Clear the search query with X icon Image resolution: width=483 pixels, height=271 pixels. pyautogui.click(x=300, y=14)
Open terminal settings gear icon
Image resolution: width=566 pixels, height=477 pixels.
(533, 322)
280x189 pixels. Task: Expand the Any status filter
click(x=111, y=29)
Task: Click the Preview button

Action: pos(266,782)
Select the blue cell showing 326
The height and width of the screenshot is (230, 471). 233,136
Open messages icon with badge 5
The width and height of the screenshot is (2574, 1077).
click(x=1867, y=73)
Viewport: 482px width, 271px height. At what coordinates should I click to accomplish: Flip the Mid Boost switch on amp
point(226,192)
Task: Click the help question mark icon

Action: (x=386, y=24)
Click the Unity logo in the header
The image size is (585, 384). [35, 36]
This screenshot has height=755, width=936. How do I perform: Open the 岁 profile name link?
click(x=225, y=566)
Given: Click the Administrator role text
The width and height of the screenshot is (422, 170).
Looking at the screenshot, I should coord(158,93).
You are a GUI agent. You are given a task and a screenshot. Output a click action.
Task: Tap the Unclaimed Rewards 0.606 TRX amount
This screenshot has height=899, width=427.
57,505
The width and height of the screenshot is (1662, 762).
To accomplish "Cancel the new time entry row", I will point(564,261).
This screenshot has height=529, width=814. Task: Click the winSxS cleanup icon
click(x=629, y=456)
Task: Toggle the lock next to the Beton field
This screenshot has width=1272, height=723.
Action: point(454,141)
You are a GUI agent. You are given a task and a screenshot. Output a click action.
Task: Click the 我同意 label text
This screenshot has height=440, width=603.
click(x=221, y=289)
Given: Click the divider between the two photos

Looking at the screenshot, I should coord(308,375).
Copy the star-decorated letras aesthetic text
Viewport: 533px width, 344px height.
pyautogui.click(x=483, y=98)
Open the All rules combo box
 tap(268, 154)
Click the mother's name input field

────

_About this exercise_:
Find "Task: Tap the" in the material above; set down exactly the line holding it and every line after it, through the last, and no others.

_Worked solution_:
Task: Tap the Unclaimed Rewards 0.606 TRX amount
This screenshot has height=899, width=427.
57,505
The width and height of the screenshot is (1662, 762).
To accomplish "Cancel the new time entry row", I will point(564,261).
This screenshot has height=529, width=814. Task: Click the winSxS cleanup icon
click(x=629, y=456)
Task: Toggle the lock next to the Beton field
This screenshot has width=1272, height=723.
Action: point(454,141)
You are a GUI agent. You are given a task and a screenshot. Output a click action.
Task: Click the 我同意 label text
This screenshot has height=440, width=603.
click(x=221, y=289)
Given: Click the divider between the two photos

Looking at the screenshot, I should coord(308,375).
Copy the star-decorated letras aesthetic text
Viewport: 533px width, 344px height.
pyautogui.click(x=483, y=98)
Open the All rules combo box
 tap(268, 154)
Click the mother's name input field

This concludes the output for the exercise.